Recuerdo perfectamente uno que mantuvo a altas horas de la noche con el portavoz del Partido Nacionalista Vasco (PNV) en el Congreso, Iñaki Anasagasti. Recuerdo como dejó con la boca abierta al brillante hombre de la ensaimada en la cabeza cuando le explicó las razones por las que su abuelo, el abuelo de Aznar, contribuyó a fundar el partido al que parece imposible sacar del Gobierno de Euskadi.

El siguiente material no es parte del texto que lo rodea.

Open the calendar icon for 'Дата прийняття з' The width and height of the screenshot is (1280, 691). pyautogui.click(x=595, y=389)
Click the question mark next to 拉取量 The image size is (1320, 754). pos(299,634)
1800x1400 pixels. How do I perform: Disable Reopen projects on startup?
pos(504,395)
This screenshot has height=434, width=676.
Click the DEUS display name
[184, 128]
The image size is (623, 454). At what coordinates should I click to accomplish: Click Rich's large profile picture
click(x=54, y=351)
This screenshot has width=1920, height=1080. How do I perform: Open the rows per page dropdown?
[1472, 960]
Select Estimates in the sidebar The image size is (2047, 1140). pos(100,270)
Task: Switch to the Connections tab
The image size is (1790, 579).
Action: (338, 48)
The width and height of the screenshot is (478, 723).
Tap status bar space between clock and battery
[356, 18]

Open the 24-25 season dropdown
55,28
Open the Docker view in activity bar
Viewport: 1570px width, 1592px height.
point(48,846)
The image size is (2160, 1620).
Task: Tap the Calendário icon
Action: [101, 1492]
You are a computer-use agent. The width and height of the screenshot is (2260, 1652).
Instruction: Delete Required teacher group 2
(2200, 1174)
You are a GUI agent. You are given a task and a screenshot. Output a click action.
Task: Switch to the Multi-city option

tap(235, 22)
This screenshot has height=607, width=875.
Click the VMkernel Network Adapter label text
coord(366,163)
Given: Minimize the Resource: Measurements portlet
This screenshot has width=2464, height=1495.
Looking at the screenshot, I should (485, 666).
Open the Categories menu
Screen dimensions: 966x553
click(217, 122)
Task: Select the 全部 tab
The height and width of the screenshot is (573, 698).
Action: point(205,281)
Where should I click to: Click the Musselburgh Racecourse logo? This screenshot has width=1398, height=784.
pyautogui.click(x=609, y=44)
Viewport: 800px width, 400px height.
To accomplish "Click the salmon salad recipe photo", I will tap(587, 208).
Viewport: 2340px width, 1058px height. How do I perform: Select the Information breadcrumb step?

Todo eso lo hizo José María Aznar López hasta que la soberbia estranguló y mató al buen político.
La erótica del poder, a la que hasta el momento no se ha resistido ningún ser humano, convirtió al hombre del traje gris en un déspota dictador, un endiosado que se permitía el lujo de bromear incluso con su sucesión, dando a entender a todo el mundo que él y sólo él tenía el nombre de su sustituto, no en la cabeza, en su tristemente famoso cuaderno azul. Obvió así, sin sonrojarse, la posibilidad de que sus compañeros de partido participasen libremente en lo que tendría que haber sido un ejercicio democrático y en lo que terminó siendo una dedocracia. Eligió a Mariano Rajoy. Llegó el trío de las Azores, el bodorrio del Escorial, sus paseos en yate con Berlusconi, la participación en la guerra de Irak, el atentado del 11-M y la desastrosa gestión de la situación... Fue entonces cuando se convirtió en el peor presidente de la historia de este país.
Esta es la visión que tengo de José María Aznar López. Es mi visión, lógicamente. Otros lo ven de otro modo. Algunos mejor, y muchos, creo que en estos momentos más, mucho peor. Este sábado visita Lanzarote para participar en la campaña junto a su clon canario, José Manuel Soria (ya saben los que le han visto que es como Aznar después de pasar por una clínica de estiramiento de huesos), el aspirante a ocupar el sillón de la presidencia del Gobierno regional. Hay muchas cosas que unen a ambos políticos además del bigote. Ambos han demostrado que son buenos gestores. La principal diferencia es que Aznar, en su época lúcida y sensata, supo comprometerse a no estar más de dos legislaturas. Adivinó lo que le iba a pasar. Soria y otros políticos como Soria no son capaces siquiera de asumir semejante compromiso. Por algo será.